Скоро новые шкуры подсохли и мы обрядили наш северный шалаш как знатную невесту. На выход шкуры навесили, чтоб не поддувало, по нарам, что Боженка с подмастерьем сколотили, настелили вперемежку со мхом. Чтоб, значит, и бока не намять, и укрыться было чем, когда ночи коротать вповалку будем. Словом, зажили вскорости на широкую ногу, днями выставляя дозор на самом высоком месте, куда сумели по очереди залезать. В карауле всё больше мы с Олешкой стояли, как самые зрячие и бездельные дружинники. Однако, Дежнёв всё не проявлялся, а дождь стал надоедать почти каждый божий день, так что наблюдение пришлось снять, заменив его длинным шестом с красной рубахой поверху. Мол, любой мореход, как рядом сплавляться будет, враз поймёт, что на берегу живой человек обретается. Ярангу-то мы после долгих споров с рукоприкладством перенесли подальше за скалу в заветерье. Мало ли какой буран, как Нануйка твёрдо пообещал, едва первые дождины слетели.
Так, в трудах и заботах ещё неделя пролетела. Мы все припасы и утварь в ярангу перенесли, а Буза с Зыряном на охоту за оленем сходить сподобились. Но зря только ноги убили. Вернулись на другой день пустые:
— Олешек и след простыл, — буркнул на немой наш вопрос атаман, — куда-то снялись, хоть ягель сам под ноги стелется. Совсем животины зажрались.
— Непогода надвигается, — некстати разъяснил Нануй, — скоро хозяин, белый медведь на запах придёт.
— Вот и будешь с ним зимовать, — вмиг перебил Боженка, — а я уже вчера за волной парус видел.
Соврал плотник. За-ради собственного утешения соврал. За той волной как раз другая следовала, подходящая для осеннего раннего шторма. А тут и первый снег посыпал. Пока не густо, но за водой на болотце ходить уже не надо. Снежку за пологом зачерпнул, на жирник чугунок поставил и никаких забот, и тем более, что с вяленым мясом без проблем. Хорошо зажили, играючи, как первобытные тунгусы с побережья Ледовотого моря.
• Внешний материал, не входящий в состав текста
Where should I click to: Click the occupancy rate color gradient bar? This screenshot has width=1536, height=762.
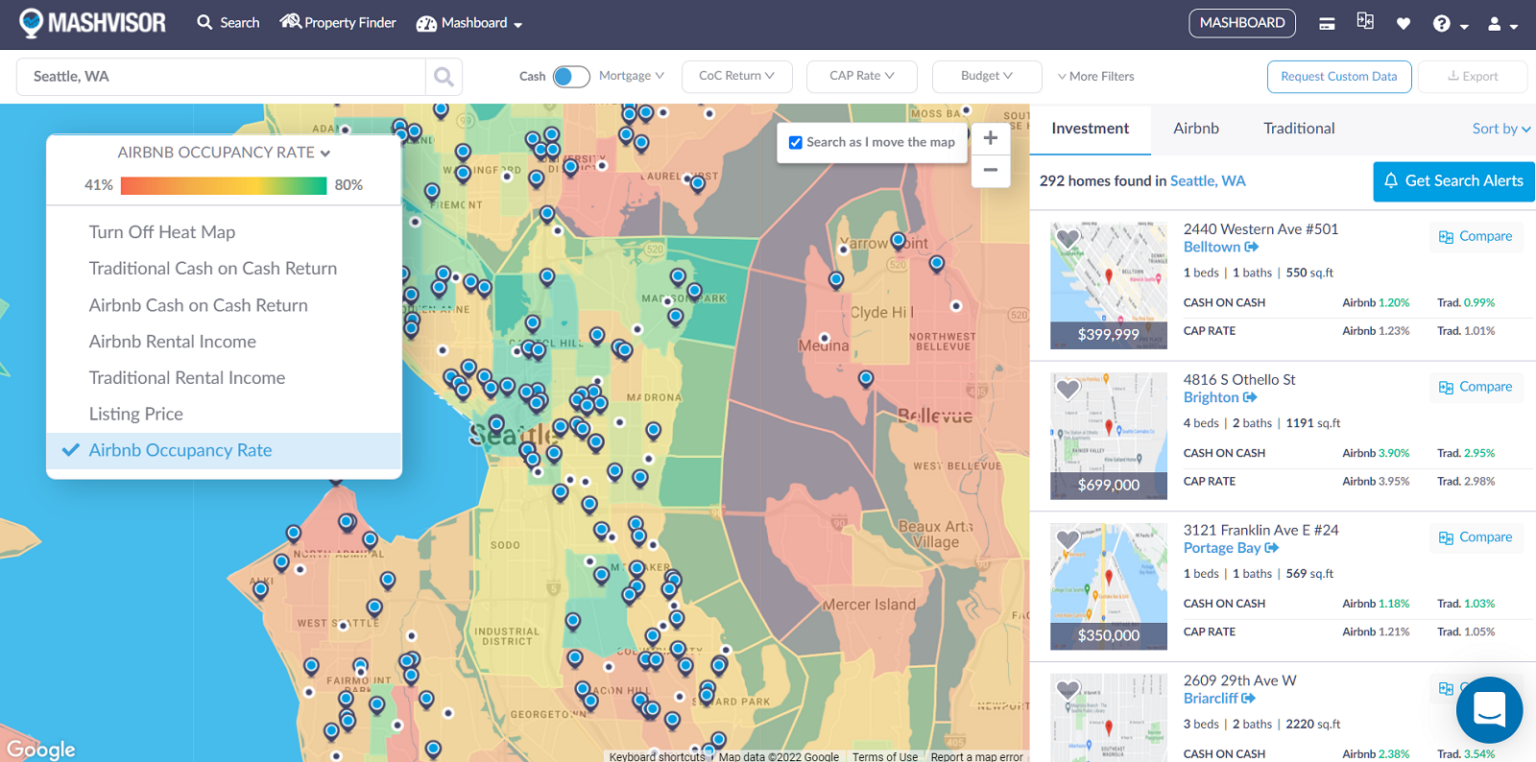[224, 185]
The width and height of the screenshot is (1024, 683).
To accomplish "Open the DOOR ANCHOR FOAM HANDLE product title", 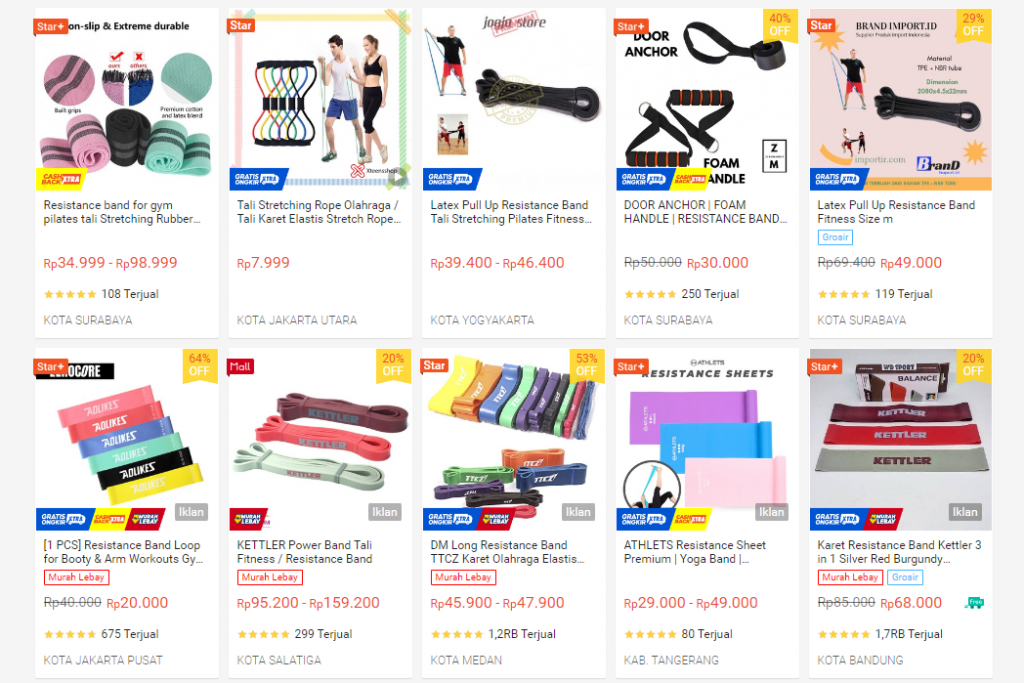I will pos(705,212).
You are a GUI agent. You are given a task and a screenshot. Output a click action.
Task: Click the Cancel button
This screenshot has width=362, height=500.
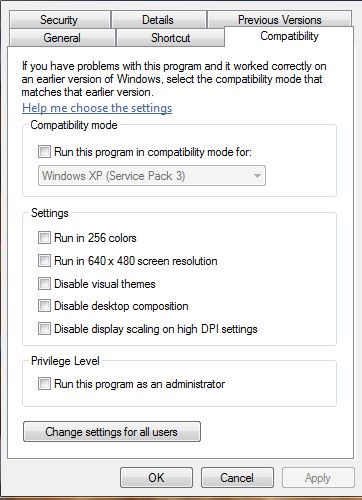click(x=237, y=477)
Знать не скоро помрём, хоть надежду на Семейку либо на встречу с родичами Нануйки, которых по всему Северу нещадно напихано, скажем прямо, подрастеряли.
— Придётся зиму зимовать, как придётся, — заявил как-то Елисеюшка, сходивший до ветру в снегу по пояс, — а кто последний спасётся, хоть это вряд ли, пусть о нас в народе добрую память оставит, — и он, боюсь соврать, но с надеждой посмотрел на меня. — Знать бы куда, пешком пошёл, а так, сиди и жди пока не околеешь или на медвежий зуб попадёшь.
И правда, морозец раз от разу крепчает, а у нас одна кухлянка на всех, сработанная рукодельным Нануйкой из свежих шкур. Дня два сидели вокруг жирников, укрываясь чем попало, а через неделю Буза выгнал в чём были на мороз и заставил работать. Кто снег разгребал, кто коч на топливо раскидывал, а мы с Олешкой стёжки протаптывали до отхожих мест на каждого. И что интересно, как только заботы прибавилось, так и охота умирать сама собой пропала. К тому же, мы всем общим разумом додумались, что остальным членам экспедиции за край земли, если кто жив остался, вряд ли лучше нашего. И ничего нам другого не оставалось, как поверить в Счастливую звезду, Слепое провидение и собственную волю к жизни, если хотим встретить новую весну не на погосте. Словом, выживать надо было без огляда на постороннюю помощь!
А дичать мы начали ещё до разгара зимы. Шерстью, упаси бог, не обросли, но волосья на голове и по телу стали жёстче. Может, из-за отсутствия банного пригляда, но это вряд ли. Вон, рыба постоянно в воде прохлаждается, однако с головы до хвоста вся укрыта чешуёй, как недвижимый камень мохом. Так что ни при чём тут мыльный камень, а вернее всего, такой у нас наждак по телу от холода и тоски по родине.